** TEXT **

——————————

There is a lot of anticipated excitement for multiple sclerosis treatments unveiled by Biogen at the 34th Congress of the European Committee for Treatment and Research in MS in Berlin.
During ECTRIMS, which is scheduled to end Friday, Cambridge, Mass.-based Biogen announced several key updates to its MS research at the conference, including long-term efficacy studies for Tecfidera (dimethyl fumarate) and Tysabri (natalizumab). That long-term data was something that particularly excited Bernd Kieseier, medical director of clinical development at Biogen, who spoke with BioSpace from the conference and shared his enthusiasm over the advances being made in multiple sclerosis research.
“There are so many things to be excited about… in this complex field of MS,” Kieseier said.
For Biogen particularly, the company presented data that supported the long-term use of its two leading MS drugs, Tysabri and Tecfidera. Study information Biogen presented showed that patients continue to benefit from Tysabri 10 years after beginning treatment and nine years after beginning treatment with Tecfidera. The clinical data shared, Kieseier said, is an important one for treating physicians, as well as patients.
“It’s an important message that if you treat patients for 10 years, the medications are still potent and clinically effective,” Kieseier said.
In addition to the long-term data for the two MS drugs, Biogen also presented data that supported treatment with Tysabri and Tecfidera in the early stages of disease diagnosis. Biogen’s data showed that newly diagnosed patients who were treated with Tecfidera experienced low annualized relapse rates. Additionally, the data showed that the majority of patients remained free from confirmed disability.
Kieseier also noted that the long-term data for Tysabri showed that the safety findings are consistent with the medication’s safety profile. He said that gives clinicians and prescribers the confidence to use the mediation to treat MS patients.
Not only is Biogen showing off the latest Tecfidera and Tysabri data, the company is also showcasing the safety and efficacy profiles of Plegridy (peginterferon beta-1a) and Avonex (interferon beta-1a), two widely prescribed MS interferon beta treatments. One of the key findings of the latest studies of the interferons showed that exposure to interferon beta treatment, which includes the two Biogen medications, before conception and/or during pregnancy did not adversely affect pregnancy or infant outcomes.
Additionally, a subgroup analysis from a clinical study showed that Plegridy also lowered the risk of chronic black holes, or atrophy of the brain, evolving from acute MRI lesions.
Not only was he excited about the research supporting Biogen’s MS pipeline, Kieseier was also eager to talk about the potential of sNfL a biomarker for MS disease activity that has potential to be used as a treatment monitoring tool. At one time it was a difficult biomarker to measure, but Kieseier said over the years different assays have been developed that allow it to be measured.

——————————

** WHAT IS EXPECTED **
Rewrite the passage of the Biogen MS text between "There is a lot" and "MS in Berlin.", inclusive, substituting "MS" for every instance of "multiple sclerosis".

** DATA EXCERPT **
——————————

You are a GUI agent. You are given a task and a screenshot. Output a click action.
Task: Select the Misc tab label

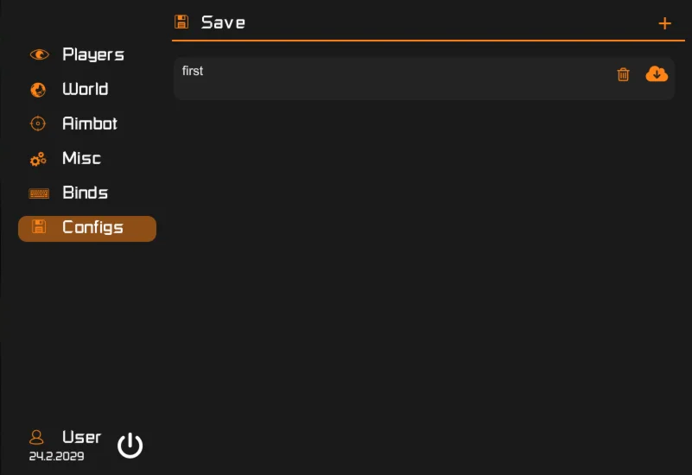click(x=81, y=158)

——————————

** THE ANSWER **
There is a lot of anticipated excitement for MS treatments unveiled by Biogen at the 34th Congress of the European Committee for Treatment and Research in MS in Berlin.